*** Input material Section Begins ***

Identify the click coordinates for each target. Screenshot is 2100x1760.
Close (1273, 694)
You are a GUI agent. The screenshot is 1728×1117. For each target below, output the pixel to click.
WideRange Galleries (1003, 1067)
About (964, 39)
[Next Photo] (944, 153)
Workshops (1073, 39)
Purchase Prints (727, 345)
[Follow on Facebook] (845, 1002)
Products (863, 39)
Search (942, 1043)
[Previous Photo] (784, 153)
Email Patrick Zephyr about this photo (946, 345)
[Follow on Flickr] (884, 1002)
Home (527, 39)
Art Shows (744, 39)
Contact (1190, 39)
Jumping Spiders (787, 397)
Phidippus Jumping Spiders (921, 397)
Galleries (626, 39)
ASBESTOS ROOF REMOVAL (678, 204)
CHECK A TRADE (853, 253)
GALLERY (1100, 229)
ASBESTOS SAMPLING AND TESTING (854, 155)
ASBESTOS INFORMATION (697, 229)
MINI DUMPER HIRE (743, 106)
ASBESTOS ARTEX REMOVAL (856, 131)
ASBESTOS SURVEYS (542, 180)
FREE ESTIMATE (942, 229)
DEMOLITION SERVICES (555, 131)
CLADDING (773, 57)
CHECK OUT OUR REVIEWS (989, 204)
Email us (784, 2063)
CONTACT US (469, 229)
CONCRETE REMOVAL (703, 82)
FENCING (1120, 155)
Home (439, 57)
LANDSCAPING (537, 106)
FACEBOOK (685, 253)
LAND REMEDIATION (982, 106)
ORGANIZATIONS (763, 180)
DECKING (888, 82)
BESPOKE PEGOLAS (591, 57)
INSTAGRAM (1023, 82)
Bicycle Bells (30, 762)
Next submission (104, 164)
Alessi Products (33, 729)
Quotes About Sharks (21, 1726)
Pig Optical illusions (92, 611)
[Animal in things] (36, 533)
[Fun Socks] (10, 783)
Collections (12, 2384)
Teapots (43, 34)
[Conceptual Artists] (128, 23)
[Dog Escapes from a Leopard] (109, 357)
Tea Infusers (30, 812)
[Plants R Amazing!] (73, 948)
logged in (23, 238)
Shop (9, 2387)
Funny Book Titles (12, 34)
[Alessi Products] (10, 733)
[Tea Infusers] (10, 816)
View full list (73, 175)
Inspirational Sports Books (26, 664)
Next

*** Input material Section Ends ***

__Exercise__.
Your answer must consist solely of the lines from the one containing "Art Shows (744, 39)" through the last line of the entries, reproduced exactly.

__Solution for this exercise__.
Art Shows (744, 39)
Contact (1190, 39)
Jumping Spiders (787, 397)
Phidippus Jumping Spiders (921, 397)
Galleries (626, 39)
ASBESTOS ROOF REMOVAL (678, 204)
CHECK A TRADE (853, 253)
GALLERY (1100, 229)
ASBESTOS SAMPLING AND TESTING (854, 155)
ASBESTOS INFORMATION (697, 229)
MINI DUMPER HIRE (743, 106)
ASBESTOS ARTEX REMOVAL (856, 131)
ASBESTOS SURVEYS (542, 180)
FREE ESTIMATE (942, 229)
DEMOLITION SERVICES (555, 131)
CLADDING (773, 57)
CHECK OUT OUR REVIEWS (989, 204)
Email us (784, 2063)
CONTACT US (469, 229)
CONCRETE REMOVAL (703, 82)
FENCING (1120, 155)
Home (439, 57)
LANDSCAPING (537, 106)
FACEBOOK (685, 253)
LAND REMEDIATION (982, 106)
ORGANIZATIONS (763, 180)
DECKING (888, 82)
BESPOKE PEGOLAS (591, 57)
INSTAGRAM (1023, 82)
Bicycle Bells (30, 762)
Next submission (104, 164)
Alessi Products (33, 729)
Quotes About Sharks (21, 1726)
Pig Optical illusions (92, 611)
[Animal in things] (36, 533)
[Fun Socks] (10, 783)
Collections (12, 2384)
Teapots (43, 34)
[Conceptual Artists] (128, 23)
[Dog Escapes from a Leopard] (109, 357)
Tea Infusers (30, 812)
[Plants R Amazing!] (73, 948)
logged in (23, 238)
Shop (9, 2387)
Funny Book Titles (12, 34)
[Alessi Products] (10, 733)
[Tea Infusers] (10, 816)
View full list (73, 175)
Inspirational Sports Books (26, 664)
Next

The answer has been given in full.